**Assignment**
Your task is to copy the stretch of lines in the records below that begins with the line containing "Screen dimensions: 1366x768" and ends with the line containing "You are a computer-use agent. The width", exactly as written, with nothing added.

Stored dataset items
============================================================

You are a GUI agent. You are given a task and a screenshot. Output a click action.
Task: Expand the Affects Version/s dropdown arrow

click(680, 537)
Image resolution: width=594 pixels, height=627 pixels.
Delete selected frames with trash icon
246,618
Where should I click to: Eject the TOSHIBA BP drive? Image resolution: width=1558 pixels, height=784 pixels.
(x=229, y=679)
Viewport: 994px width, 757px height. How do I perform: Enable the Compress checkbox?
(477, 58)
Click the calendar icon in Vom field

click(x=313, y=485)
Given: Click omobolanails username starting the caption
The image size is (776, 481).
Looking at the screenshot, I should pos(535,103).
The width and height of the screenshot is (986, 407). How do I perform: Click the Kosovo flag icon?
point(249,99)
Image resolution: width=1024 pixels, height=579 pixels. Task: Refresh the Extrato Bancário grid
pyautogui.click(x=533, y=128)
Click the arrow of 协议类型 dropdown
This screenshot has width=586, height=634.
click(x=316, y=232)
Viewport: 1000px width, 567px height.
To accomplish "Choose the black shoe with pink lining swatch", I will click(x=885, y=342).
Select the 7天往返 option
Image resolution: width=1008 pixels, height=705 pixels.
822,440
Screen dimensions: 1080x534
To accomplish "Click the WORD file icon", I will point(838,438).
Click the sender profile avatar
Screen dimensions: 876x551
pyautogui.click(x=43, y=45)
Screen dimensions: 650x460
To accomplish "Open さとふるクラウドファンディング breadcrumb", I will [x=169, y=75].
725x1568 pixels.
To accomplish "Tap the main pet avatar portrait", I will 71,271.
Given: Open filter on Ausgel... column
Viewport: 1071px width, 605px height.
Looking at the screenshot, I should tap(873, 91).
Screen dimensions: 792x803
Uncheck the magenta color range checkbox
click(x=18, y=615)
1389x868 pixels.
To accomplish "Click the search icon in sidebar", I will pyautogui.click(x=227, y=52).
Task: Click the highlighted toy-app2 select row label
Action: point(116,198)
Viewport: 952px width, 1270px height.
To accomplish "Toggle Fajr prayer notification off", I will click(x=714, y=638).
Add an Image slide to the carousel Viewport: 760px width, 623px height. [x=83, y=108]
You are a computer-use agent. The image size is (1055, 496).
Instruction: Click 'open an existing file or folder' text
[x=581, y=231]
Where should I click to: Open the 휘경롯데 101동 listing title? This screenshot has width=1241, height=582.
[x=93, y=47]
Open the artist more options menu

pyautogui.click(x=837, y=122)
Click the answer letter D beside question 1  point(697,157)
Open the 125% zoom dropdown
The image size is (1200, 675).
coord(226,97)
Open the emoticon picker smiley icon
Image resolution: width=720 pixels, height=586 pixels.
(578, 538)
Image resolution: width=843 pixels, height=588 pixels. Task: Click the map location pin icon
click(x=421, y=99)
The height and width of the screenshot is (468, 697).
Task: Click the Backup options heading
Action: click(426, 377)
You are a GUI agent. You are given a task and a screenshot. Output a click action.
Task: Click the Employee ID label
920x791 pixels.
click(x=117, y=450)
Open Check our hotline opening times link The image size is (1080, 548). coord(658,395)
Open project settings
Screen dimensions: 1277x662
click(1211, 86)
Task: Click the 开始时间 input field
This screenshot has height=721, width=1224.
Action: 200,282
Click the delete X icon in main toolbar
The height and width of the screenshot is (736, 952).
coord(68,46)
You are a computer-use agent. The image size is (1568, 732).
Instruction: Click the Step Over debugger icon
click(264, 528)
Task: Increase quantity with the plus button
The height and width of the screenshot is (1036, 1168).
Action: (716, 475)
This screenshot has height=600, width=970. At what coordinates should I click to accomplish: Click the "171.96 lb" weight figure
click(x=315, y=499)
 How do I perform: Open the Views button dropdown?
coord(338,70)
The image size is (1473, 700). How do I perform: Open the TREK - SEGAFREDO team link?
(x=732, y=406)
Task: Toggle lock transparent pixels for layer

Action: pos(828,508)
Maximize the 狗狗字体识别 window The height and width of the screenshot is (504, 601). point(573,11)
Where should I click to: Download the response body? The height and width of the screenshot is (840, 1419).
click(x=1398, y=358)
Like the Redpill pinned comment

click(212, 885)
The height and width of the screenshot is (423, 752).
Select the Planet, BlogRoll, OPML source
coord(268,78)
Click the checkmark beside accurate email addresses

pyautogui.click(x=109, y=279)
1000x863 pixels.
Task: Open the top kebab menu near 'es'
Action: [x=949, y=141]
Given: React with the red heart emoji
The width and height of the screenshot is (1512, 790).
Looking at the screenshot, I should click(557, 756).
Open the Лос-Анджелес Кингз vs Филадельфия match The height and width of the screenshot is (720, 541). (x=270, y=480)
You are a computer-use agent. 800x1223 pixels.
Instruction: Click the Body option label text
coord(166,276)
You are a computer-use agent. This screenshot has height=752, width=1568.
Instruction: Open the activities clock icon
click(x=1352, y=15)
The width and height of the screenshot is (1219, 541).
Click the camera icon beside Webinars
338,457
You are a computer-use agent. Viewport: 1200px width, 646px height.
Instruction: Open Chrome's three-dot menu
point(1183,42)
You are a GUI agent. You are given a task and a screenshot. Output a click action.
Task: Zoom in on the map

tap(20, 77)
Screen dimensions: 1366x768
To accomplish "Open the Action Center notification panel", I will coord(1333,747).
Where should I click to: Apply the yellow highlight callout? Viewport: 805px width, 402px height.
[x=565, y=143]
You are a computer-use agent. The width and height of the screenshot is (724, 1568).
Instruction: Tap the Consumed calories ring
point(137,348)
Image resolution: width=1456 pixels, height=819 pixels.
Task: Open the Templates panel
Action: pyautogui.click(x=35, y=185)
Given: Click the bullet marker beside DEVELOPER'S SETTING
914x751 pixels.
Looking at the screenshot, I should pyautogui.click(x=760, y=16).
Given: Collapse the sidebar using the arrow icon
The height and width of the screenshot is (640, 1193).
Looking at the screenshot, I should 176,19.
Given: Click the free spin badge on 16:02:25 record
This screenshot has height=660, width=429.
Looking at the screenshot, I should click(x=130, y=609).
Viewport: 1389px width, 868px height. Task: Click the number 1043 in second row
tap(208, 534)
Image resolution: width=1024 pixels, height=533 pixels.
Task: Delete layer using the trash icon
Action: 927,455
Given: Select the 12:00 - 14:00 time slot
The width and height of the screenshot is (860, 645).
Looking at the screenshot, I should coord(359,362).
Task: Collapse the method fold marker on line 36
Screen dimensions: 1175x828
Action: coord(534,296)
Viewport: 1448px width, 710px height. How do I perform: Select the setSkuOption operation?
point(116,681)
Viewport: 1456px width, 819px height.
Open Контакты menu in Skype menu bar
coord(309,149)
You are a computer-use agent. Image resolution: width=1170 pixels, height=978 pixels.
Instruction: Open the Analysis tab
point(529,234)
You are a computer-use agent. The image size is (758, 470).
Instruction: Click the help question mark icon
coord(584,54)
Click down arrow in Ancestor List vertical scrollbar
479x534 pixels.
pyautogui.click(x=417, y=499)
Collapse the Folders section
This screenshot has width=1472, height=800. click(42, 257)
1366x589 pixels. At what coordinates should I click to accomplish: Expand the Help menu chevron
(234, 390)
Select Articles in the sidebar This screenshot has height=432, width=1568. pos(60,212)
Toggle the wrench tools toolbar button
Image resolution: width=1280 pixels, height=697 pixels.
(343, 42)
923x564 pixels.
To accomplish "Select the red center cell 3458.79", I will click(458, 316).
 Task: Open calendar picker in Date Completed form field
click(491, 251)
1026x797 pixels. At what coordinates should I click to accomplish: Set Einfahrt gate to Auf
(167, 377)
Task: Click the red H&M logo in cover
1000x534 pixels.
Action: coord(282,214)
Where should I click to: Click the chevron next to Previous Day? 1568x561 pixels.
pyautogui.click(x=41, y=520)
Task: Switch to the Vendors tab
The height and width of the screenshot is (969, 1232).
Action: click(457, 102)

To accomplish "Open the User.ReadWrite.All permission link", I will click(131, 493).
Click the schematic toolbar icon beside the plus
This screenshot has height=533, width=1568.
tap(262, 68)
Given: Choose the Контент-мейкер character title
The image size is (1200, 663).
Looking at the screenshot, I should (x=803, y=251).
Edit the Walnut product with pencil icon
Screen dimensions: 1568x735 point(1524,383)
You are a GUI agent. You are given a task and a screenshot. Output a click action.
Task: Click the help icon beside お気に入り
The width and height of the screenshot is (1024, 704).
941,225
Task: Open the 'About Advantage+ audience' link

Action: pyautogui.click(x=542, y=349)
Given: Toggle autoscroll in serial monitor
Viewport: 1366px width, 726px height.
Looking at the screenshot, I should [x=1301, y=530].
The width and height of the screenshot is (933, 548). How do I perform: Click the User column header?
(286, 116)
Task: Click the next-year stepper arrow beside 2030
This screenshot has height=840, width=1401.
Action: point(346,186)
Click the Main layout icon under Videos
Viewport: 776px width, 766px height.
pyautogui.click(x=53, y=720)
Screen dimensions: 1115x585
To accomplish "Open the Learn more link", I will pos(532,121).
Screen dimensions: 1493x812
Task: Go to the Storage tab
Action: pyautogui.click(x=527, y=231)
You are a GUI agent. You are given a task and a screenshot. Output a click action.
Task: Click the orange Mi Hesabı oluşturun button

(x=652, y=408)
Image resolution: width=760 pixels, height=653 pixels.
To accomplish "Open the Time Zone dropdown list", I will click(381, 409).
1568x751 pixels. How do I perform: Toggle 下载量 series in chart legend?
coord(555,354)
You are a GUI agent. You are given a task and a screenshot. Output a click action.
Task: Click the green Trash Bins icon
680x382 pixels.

============================================================

**Written answer**
Screen dimensions: 1366x768
To accomplish "Open the Action Center notification panel", I will coord(1333,747).
Where should I click to: Apply the yellow highlight callout? Viewport: 805px width, 402px height.
[x=565, y=143]
You are a computer-use agent. The width and height of the screenshot is (724, 1568).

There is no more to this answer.